バスラ掃討作戦の余波が終わらない

2008.4.7



 先日紹介したバスラ掃討作戦が中止された記事に、憶えておくべき事柄が書かれれています。それはイラク軍が自立して行動できないことを証明していました。

 マハディ軍を攻撃するはずのイラク軍第4歩兵師団に所属する一個歩兵大隊全員約500人と警察官400人が、武器や車両を持ってマハディ軍に寝返ったのです。今回の作戦は、イラク軍が自立して行動できることを証明するはずでした。しかし、イラク政府よりも宗教指導者の権限の方が強いということを、この作戦は証明しました。バスラにいるシーア派武装勢力はマハディ軍だけではないのに、マリキ首相は自分を支持する勢力は攻撃せず、マハディ軍だけを狙ったところも、造反を生んだ理由でしょう。マリキ首相が設定した8日の投降期限は事実上、うやむやになりました。イラク政府は、作戦を中止した一方でバスラにある武装勢力の拠点を占拠するまで取り締まりを続けると言っていますが、言葉どおりに行われるとは考えにくいところです。

 戦闘が中止されたにも関わらず、事件の余波は今でも続いています。ワシントン・ポストによれば、バグダッドのグリーンゾーンに迫撃砲やロケット砲の攻撃が行われ、米兵3名が死亡し、31名が負傷しました。ラスタミヤ(Rustamiyah)では、1名が死亡、14名が負傷しました。army-times.comは、サドルシティで新しい戦闘が起こり、イラク人22人が死亡し、50以上人が負傷しました。

 また、ワシントン・ポストは別の記事で、バスラでの事件のお陰で、マリキ首相はスンニ派アラブ人とクルド人という味方を得たと報じています。クルド人の代表マソード・バーザニ(Massoud Barzani)がマハディ軍と戦うと宣言し、スンニ派のタリク・アル・ハシェミ副大統領(Tariq al-Hashemi)がバスラでの掃討作戦に協力すると発言しました。しかし、これは内乱を増加させるだけです。

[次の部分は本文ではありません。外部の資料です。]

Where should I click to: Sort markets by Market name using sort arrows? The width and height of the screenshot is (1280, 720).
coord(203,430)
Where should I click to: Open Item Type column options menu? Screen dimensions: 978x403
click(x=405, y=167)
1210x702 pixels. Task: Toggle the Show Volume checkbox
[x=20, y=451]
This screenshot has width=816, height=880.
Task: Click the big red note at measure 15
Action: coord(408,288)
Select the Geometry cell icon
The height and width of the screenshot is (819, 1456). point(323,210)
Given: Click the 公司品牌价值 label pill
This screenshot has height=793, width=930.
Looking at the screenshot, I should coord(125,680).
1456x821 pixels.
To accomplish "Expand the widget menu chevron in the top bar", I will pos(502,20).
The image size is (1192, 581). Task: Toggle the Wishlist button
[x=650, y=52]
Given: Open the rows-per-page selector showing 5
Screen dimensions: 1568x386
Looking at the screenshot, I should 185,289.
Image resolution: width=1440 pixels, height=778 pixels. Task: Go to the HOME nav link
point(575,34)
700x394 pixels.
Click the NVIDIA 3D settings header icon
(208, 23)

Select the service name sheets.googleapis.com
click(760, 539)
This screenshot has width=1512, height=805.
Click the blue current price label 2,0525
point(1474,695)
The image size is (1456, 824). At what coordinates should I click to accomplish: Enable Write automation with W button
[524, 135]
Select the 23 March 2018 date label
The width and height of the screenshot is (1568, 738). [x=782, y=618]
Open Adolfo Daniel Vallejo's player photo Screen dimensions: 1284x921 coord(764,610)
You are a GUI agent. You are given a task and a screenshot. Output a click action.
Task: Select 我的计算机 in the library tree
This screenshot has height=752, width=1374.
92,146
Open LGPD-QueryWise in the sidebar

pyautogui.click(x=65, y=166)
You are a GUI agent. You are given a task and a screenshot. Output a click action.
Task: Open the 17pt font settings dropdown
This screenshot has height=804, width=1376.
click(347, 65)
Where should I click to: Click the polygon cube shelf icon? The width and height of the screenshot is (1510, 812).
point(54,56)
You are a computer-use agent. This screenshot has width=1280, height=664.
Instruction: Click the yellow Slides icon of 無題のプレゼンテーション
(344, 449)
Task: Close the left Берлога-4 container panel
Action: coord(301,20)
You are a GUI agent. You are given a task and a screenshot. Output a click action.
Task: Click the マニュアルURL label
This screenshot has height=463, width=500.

 すでに、今回の事件によって米軍や英軍の撤退に影響が出るという観測が出始めています。しかし、それよりもイラク軍を自立させるという米政府の方針がそもそも不可能だということを示しているのが問題なのだと考えるべきでしょう。アメリカにできるのは、イラク軍を自立させてから撤退するのではなく、状況に関わらずに撤退することだけです。